TEXTE PROPOSÉ -

###

Le questionnaire a été envoyé à 4 000 enseignants du primaire, dont 800 l’ont retourné, soit un taux de réponse de 20 %. Les répondants comptent 80 % de femmes et 20 % d’hommes. Ces pourcentages sont représentatifs de la population d’enseignants du primaire, de même que la moyenne d’âge de 43,4 ans. Plus précisément, 15 % des répondants sont dans la vingtaine, 22 % dans la trentaine, 29 % dans la quarantaine et 35 % dans la cinquantaine et plus. Notons également que 80 % ont un baccalauréat et 20 % un diplôme de 2e ou 3e cycle, dont 12 % une maîtrise ou un doctorat. Au regard des aspects plus strictement professionnels, 87 % des répondants ont un emploi permanent et 13 % un emploi non permanent. Le groupe compte 70 % d’enseignants titulaires, 10 % d’orthopédagogues et 20 % de spécialistes. Ils proviennent presque également des divers ordres d’enseignement : 14 % enseignent au préscolaire, 24 % au premier cycle, 21 % au deuxième cycle, 20 % au troisième cycle et 21 % à plusieurs niveaux. Enfin, 20 % ont moins de 6 ans d’expérience, 27 % de 6 à 15 ans d’expérience, 25 % de 16 à 25 ans d’expérience et 28 % ont 26 ans d’expérience et plus dont 16 % ayant 31 ans d’expérience et plus.

Pour cerner les représentations que se font les enseignants du primaire de la demande ministérielle de culture et leurs dispositions à y répondre, nous avons construit, après un prétest, un questionnaire de 49 questions, dont 17 portaient sur les caractéristiques socioprofessionnelles. Parmi les 29 questions portant sur l’objet de l’étude, une vingtaine étaient fermées, dont celles qui permettent de savoir ce que les enseignants retenaient du contenu des documents et des politiques ministérielles ; les autres étaient ouvertes ou mixtes, ces dernières demandant aux répondants à la fois une réponse prédéfinie (oui/non) et une justification ou un commentaire dans leurs propres mots. Une première série de 13 questions recueille des informations sur les représentations que se font les répondants de la demande d’intégration de la dimension culturelle : la signification qu’ils lui donnent (mots associés), les matières visées et la pertinence des moyens proposés par le Ministère, représentations spécifiées en rapport avec leurs définitions de la culture et situées dans le cadre de la réforme. Une deuxième série de 16 questions concerne l’offre de culture des répondants et explore la perception des conditions liées à l’exercice du métier, la disposition à répondre à la demande de culture liée aux expériences pédagogiques, aux activités de développement professionnel et aux habitudes de loisirs culturels. L’organisation du questionnaire autour de la demande ministérielle sert d’ancrage stratégique au questionnement sur la culture des enseignants et aide à contourner les difficultés liées à la normativité du concept de culture.

###

TRAVAIL DEMANDÉ -
Rédigez la suite du texte sur l'enquête menée auprès des enseignants du primaire, en reprenant après sa dernière phrase. Ce matériel provient d'une source distincte du texte.

DONNÉES DISPONIBLES -
###

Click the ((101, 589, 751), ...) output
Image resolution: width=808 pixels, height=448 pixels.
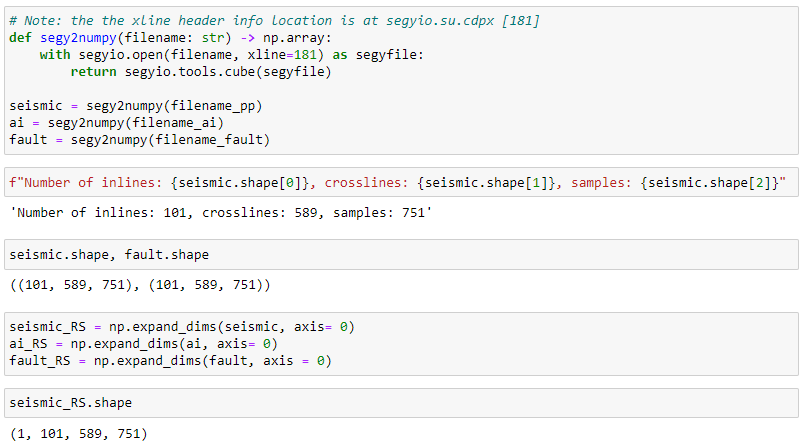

###

RÉPONSE -
Les représentations de la dimension culturelle du curriculum que se font les enseignants du primaire seront décrites à travers les réponses à trois questions relatives aux définitions de la culture que véhiculent les répondants en rapport avec la dimension culturelle du curriculum, soit deux questions fermées définissant la culture (Q12) et la personne cultivée (Q13) et une question ouverte demandant à quels mots ils associent l’expression « dimension culturelle » (Q7). Les réponses à ces questions fournissent aussi des indications sur les façons d’intégrer la dimension culturelle que, toutefois, deux questions abordent plus spécifiquement : une question fermée décrivant des modalités d’intégration proposées par les discours ministériels (Q9) et une question ouverte sur les matières spécialement concernées par la dimension culturelle, s’il y en a (Q8). Pour les fins de cet article, seules les fréquences simples des réponses seront considérées. Les questions ouvertes, notamment celles qui appellent une expression spontanée, permettent de situer et d’éclairer les choix des questions fermées.

Les représentations que se font les enseignants du primaire de la dimension culturelle du curriculum

Les réponses aux questions concernant les représentations de la demande de culture que se font les répondants traduisent une compréhension diversifiée de la dimension culturelle du curriculum, à l’image de celle des documents ministériels. L’analyse des données fournit certains traits de ces représentations des enseignants.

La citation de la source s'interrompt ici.